Following the Flexner report’s recommendation, Congress legally implemented allopathic medicine as the practicing standard of care. Rockefeller and Carnegie donated tens of millions of dollars to medical schools across the country, on the condition these schools only teach allopathic medicine, helping to systematically remove any mention of plant-based natural treatment, along with any teachings on nutrition and diet from medical education curriculum.
The petroleum influence now extended into professional education and the general public standard of care, paving the way for the model of psychiatry medicine and mental health we have today.
The STORY OF BIG PHARMA
The model for creating magic bullets was simple enough. Identify the cause or nature of the disorder and develop a treatment to counteract it. The creation of psychiatric magic bullets though, happened in reverse. There wasn’t a scientific breakthrough in the cause of the disorder that led to the discovery of the pharmaceutical itself.
Robert Whitaker details this beautifully in Anatomy of an Epidemic.
“As for the drugs, we discovered that there was no scientific breakthrough that led to the introduction of Thorazine and other first-generation psychiatric medications. Instead, scientists studying compounds for use as anesthetics and as magic bullets for infectious diseases, stumbled upon several agents that had novel side effects. Then, over the course of the next thirty years, researchers determined that the drugs work by perturbing the normal functioning of neuronal pathways in the brain. In response, the brain undergoes “compensatory adaptations” to cope with the drug’s mucking up of its messaging system, and this leaves the brain functioning in an abnormal manner. Rather than fix chemical imbalances in the brains, the drugs create them. We then combed through the outcome literature and found that these pills worsen long term outcomes.”

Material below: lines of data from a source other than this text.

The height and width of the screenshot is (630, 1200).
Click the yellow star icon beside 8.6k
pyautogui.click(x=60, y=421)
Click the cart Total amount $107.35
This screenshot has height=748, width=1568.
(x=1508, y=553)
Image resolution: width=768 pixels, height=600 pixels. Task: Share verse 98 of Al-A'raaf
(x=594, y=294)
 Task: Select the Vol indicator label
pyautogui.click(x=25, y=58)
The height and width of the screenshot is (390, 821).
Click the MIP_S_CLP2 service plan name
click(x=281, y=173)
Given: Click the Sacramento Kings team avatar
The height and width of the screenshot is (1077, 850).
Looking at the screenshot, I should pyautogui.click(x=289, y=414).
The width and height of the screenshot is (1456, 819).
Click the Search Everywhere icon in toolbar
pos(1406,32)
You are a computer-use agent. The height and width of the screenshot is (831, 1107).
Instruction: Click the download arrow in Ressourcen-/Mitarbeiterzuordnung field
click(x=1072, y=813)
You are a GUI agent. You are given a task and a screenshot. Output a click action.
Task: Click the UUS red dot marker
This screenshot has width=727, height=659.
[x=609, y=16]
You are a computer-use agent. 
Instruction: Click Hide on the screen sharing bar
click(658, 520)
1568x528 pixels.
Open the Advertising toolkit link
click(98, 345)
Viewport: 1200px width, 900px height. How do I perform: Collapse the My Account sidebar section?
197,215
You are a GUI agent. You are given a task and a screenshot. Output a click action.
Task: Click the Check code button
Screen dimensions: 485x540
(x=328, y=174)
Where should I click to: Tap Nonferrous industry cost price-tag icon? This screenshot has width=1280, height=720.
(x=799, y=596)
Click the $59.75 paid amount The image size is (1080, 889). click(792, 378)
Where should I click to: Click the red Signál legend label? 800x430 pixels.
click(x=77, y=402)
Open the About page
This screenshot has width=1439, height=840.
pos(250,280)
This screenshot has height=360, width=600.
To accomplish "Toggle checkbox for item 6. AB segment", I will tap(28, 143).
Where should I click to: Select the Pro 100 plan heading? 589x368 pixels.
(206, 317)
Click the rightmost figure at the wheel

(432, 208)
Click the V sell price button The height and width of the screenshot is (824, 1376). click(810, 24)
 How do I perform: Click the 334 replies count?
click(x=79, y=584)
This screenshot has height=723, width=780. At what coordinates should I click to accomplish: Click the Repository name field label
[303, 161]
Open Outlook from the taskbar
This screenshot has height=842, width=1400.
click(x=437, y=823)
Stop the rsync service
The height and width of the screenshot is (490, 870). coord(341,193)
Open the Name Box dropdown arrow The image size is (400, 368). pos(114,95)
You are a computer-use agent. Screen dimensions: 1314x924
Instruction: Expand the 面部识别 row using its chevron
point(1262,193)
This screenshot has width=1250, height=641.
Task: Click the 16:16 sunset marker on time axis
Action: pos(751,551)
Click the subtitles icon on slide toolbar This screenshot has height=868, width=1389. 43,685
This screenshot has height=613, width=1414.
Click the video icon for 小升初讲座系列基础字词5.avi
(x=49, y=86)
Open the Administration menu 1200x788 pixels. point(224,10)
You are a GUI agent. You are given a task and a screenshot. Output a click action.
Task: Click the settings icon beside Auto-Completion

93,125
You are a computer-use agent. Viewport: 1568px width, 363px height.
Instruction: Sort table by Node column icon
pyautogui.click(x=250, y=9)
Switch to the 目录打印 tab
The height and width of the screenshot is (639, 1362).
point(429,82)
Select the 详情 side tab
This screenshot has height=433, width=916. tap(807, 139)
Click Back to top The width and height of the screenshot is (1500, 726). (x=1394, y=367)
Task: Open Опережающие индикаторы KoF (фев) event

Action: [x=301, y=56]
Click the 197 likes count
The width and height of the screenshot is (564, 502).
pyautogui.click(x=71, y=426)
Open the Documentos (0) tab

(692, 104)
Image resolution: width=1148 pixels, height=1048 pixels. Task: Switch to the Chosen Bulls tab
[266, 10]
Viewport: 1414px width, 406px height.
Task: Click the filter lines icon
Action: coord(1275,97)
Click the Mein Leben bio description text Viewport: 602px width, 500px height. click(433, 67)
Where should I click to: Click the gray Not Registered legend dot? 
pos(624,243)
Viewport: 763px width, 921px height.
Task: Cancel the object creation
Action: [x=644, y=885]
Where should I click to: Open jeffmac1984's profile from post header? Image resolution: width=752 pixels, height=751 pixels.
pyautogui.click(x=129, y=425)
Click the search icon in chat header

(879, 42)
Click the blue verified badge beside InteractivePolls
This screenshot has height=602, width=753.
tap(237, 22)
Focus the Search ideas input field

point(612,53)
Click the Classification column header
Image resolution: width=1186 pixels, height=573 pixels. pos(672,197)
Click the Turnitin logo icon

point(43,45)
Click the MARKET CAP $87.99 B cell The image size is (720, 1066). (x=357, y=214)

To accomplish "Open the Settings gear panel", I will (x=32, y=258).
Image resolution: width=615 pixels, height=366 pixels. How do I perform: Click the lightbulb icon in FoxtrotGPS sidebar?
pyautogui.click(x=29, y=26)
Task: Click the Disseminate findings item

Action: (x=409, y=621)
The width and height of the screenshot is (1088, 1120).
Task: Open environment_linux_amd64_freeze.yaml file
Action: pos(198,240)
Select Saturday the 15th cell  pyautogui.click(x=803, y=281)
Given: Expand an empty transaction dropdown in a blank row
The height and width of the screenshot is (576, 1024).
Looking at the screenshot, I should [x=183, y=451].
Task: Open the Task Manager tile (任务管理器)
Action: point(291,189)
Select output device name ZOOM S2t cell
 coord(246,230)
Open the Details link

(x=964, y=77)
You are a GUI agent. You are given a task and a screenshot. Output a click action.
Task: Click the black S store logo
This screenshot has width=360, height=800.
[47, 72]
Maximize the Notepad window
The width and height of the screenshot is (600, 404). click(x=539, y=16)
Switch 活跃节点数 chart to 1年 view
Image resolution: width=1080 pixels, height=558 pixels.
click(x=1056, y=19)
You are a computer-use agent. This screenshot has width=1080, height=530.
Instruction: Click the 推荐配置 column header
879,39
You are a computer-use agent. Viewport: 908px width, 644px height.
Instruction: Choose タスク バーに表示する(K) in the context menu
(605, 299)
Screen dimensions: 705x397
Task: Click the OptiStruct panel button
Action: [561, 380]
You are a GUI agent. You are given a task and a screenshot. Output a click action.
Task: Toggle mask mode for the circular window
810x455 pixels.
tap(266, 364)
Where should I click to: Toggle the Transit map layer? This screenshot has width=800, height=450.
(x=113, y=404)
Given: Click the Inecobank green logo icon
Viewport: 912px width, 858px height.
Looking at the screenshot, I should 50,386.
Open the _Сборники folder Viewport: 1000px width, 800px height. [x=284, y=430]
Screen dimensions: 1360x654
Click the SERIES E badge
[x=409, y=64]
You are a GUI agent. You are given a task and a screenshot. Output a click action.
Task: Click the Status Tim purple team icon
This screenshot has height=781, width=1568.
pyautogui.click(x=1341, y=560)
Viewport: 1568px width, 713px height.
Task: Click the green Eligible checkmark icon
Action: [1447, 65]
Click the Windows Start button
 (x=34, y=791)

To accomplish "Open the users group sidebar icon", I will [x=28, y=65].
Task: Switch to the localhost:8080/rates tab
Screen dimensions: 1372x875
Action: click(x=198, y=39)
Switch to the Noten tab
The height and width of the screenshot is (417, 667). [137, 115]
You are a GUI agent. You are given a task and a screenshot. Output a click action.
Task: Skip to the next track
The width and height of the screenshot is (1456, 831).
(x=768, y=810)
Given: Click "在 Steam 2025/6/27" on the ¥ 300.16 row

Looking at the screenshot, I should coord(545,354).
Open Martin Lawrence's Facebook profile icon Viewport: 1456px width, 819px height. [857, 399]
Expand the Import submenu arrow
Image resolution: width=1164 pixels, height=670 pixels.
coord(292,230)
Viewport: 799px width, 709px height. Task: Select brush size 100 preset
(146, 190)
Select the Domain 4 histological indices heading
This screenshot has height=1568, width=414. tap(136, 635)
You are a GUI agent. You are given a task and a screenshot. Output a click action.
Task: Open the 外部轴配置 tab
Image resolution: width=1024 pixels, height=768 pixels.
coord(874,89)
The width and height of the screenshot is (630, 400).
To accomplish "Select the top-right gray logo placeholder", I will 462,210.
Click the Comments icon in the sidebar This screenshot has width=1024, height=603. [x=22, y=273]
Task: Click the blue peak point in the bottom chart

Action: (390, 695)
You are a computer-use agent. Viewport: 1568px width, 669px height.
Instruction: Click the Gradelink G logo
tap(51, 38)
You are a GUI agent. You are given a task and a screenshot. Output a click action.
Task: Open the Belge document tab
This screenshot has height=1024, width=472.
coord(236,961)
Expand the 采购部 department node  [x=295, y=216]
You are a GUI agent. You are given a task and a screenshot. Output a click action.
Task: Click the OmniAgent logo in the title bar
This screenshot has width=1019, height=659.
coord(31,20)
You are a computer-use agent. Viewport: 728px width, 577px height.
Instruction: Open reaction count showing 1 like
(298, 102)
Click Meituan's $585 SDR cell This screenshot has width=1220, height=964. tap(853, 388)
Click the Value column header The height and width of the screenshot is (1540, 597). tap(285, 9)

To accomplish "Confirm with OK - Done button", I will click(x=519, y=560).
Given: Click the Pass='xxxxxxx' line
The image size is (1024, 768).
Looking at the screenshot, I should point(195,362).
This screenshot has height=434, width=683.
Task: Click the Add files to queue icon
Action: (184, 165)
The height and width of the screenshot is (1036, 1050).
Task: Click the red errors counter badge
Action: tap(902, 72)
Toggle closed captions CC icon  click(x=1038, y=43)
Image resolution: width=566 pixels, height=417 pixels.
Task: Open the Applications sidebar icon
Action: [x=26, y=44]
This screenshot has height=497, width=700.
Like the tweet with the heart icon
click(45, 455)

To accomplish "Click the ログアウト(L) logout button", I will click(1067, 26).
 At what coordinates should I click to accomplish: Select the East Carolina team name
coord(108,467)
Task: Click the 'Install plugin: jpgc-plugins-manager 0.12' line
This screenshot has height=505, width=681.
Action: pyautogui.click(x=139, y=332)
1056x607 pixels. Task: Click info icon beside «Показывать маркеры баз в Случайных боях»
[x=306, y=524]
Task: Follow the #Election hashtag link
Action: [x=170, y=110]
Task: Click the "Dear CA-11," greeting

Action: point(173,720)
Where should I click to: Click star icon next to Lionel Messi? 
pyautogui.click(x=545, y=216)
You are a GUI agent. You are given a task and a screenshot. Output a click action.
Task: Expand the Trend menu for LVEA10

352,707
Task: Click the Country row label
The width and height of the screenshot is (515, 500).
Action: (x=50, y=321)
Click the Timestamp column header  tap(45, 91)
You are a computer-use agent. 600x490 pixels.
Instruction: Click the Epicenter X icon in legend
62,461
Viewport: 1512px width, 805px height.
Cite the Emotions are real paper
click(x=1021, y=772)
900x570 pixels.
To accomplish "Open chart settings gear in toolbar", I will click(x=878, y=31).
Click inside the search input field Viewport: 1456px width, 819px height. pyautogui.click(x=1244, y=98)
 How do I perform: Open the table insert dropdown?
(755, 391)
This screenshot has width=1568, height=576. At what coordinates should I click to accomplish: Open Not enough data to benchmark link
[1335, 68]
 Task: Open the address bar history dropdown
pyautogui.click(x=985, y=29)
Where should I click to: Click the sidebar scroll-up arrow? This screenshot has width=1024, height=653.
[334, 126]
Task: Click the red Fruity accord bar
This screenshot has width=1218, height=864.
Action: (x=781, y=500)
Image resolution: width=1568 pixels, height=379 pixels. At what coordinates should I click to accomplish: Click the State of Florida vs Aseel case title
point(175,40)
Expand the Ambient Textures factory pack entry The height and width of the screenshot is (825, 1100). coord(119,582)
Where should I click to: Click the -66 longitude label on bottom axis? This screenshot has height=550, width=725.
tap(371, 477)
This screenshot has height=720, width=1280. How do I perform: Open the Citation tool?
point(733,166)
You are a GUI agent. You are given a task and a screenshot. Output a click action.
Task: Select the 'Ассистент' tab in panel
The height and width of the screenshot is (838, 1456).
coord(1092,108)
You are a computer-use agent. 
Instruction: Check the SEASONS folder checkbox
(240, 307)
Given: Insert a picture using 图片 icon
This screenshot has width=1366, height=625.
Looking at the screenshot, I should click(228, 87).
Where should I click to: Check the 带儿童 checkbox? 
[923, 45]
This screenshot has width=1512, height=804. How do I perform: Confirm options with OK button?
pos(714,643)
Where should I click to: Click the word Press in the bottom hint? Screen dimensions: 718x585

And the unpublished long term literature details just that. That people do worse, long term on all categories of psychiatric medications, than if they were never medicated - including antipsychotic for schizophrenia.
THE PUBLIC HEALTH IMPACT
Seeing the long term efficacy for treating the health of the general public not being taken into consideration makes it easy to understand why the mental health system has so many flaws - it was designed that way, to keep people as consumers.
The mental health and medical establishments are for profit corporations, each feeding into other for profit corporations - including the Federal and State Governments.
When this modernization of medical and mental health was created, it was pushed into academic settings that upheld the notoriety of said system. Rather than it being famous for a bad quality or deed, the propaganda pushed a narrative of “trust us, we are the experts,” leading to an entire generation that began the Western societal trend to blindly trusting those with degrees and titles.
In 2008, the APA acknowledged that the underlying cause of mental illnesses are unknown. Even today, researchers don’t exactly understand what causes these manifestations to occur. And yet, pharmaceuticals, which are made from petroleum, are the second largest industrial complex in the world, generating almost 1.42 trillion dollars in 2022, behind the military industrial complex.
With the amount of available mental health treatment we should see less disability and more people living fulfilling lives. Unfortunately that is not what we see. As mental health awareness and access increases, so do disability rates.
Rather than mental health awareness, it’s time for a movement to depathologize. To begin understanding our human experiences not as biological problems or illnesses that are remedied with pharmaceuticals, but rather our responses are indicative of our environment, thoughts, and behaviors.
It is no measure of success to be healthy in a profoundly unhealthy world.
Our human experience deserves so much more than that.